Auch wenn es sich um einen Versuch einer Anwendung der untauglichen Rn. 30 des hier zitierten BVerwG-Urteils vom 30.10.2019 handelt.

Zu
2. Für den Zeitraum nach Einreichung der Klage im September 2017 bis September 2019 wird der NDR monatsbezogen prüfen, ob die Anwendung einer Härtefallregelung im Sinne des Urteils des Bundesverwaltungsgerichtes vom 30.10.19 in Betracht kommt. Die Klägerin wird hierzu ihre monatliche Finanzsituation (Schwankungen durch Nebenjobs) im genannten Zeitraum detailliert darlegen.
Problem: Der NDR ist fachlich gar nicht in der Lage, diese Prüfung durchzuführen und zu einem validen Ergebnis zu kommen und zu bescheiden. Eine Landesrundfunkanstalt ist fachlich nicht kompetent, Kontoauszüge und Wohngeldbescheide "richtig" (im Sinne des Verwaltungsrechts) zu lesen.

Kontoauszüge können nur von Sozialbehörden "richtig" gelesen werden.

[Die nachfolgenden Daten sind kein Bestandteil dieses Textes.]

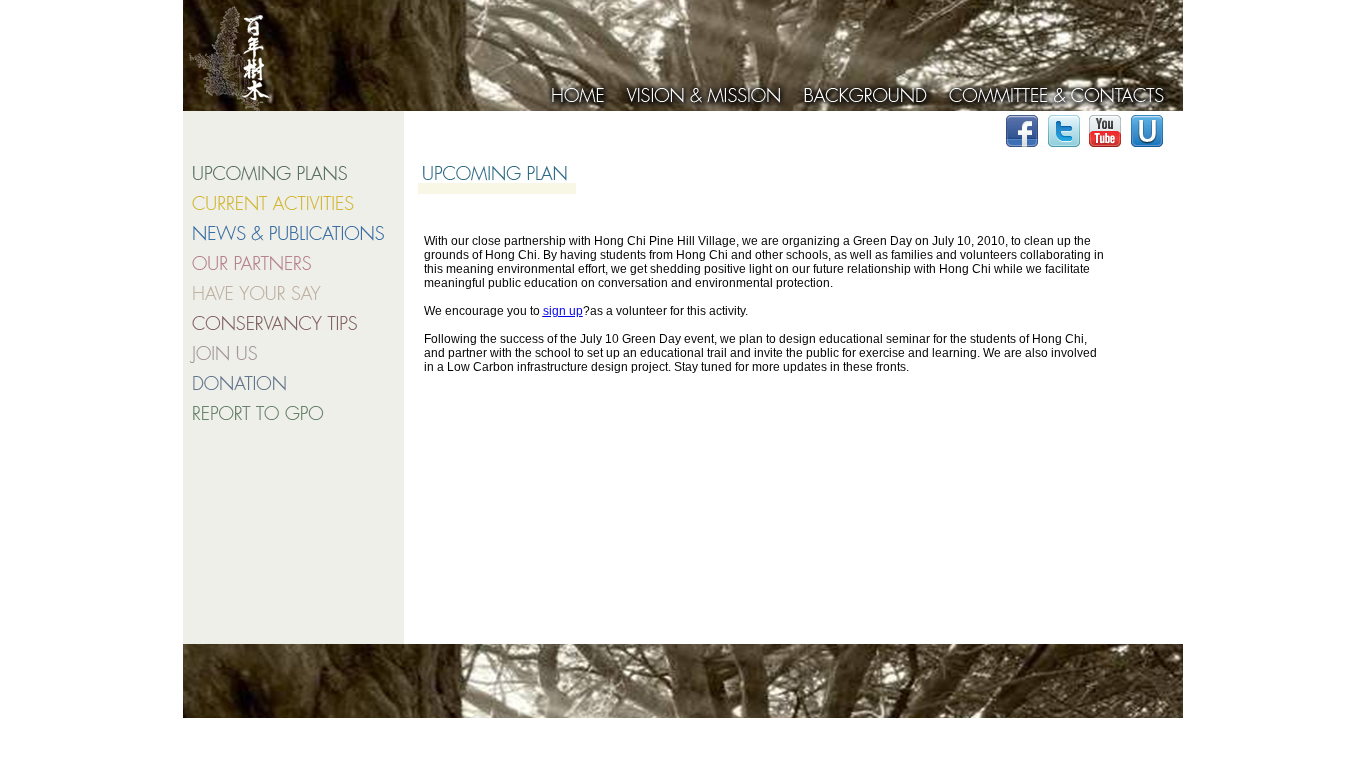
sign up (563, 311)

Aus Wohngeldbescheiden kann von dritten Verwaltungsstellen nur die binäre Entscheidung "Wohngeld bewilligt" oder "Antrag abgelehnt" herausgelesen werden. Der Rest ist für dritte Verwaltungsstellen Fachchinesisch und hat sie gar nicht zu interessieren.

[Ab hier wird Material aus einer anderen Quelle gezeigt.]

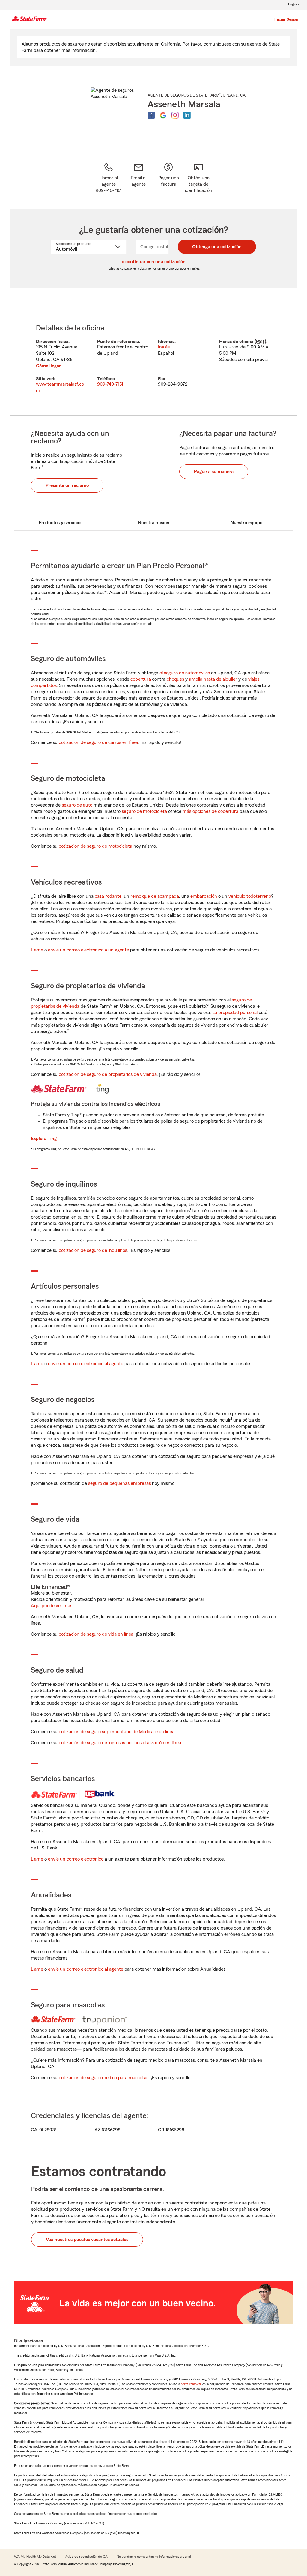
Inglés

Die meistens beigefügten Berechnungen (für relevantes Einkommen usw.) sind also rein informativ für den Antragssteller und allenfalls als Hilfestellung für eine Klage tauglich. Vor einem Sozial(!)gericht würde die beklagte Wohngeldstelle nämlich noch einmal von sich aus ihre Berechnungen darlegen. Sozialrichter können Wohngeldbescheide lesen, Landesrundfunkanstalten nicht.

Der NDR wird sich also irgendwelche "Kriterien" zusammenfummeln (btw: von diesen 740 Euro lese ich jetzt das erste Mal), aber diese "Kriterien" werden nicht von einer unabhängigen und demokratisch legitimierten Stelle gegengeprüft. Womöglich werden diese "Kriterien" so formuliert werden, dass der Einzelfall der betreffenden Studentin unglücklicherweise-bedauerlicherweise negativ "beschieden" wird.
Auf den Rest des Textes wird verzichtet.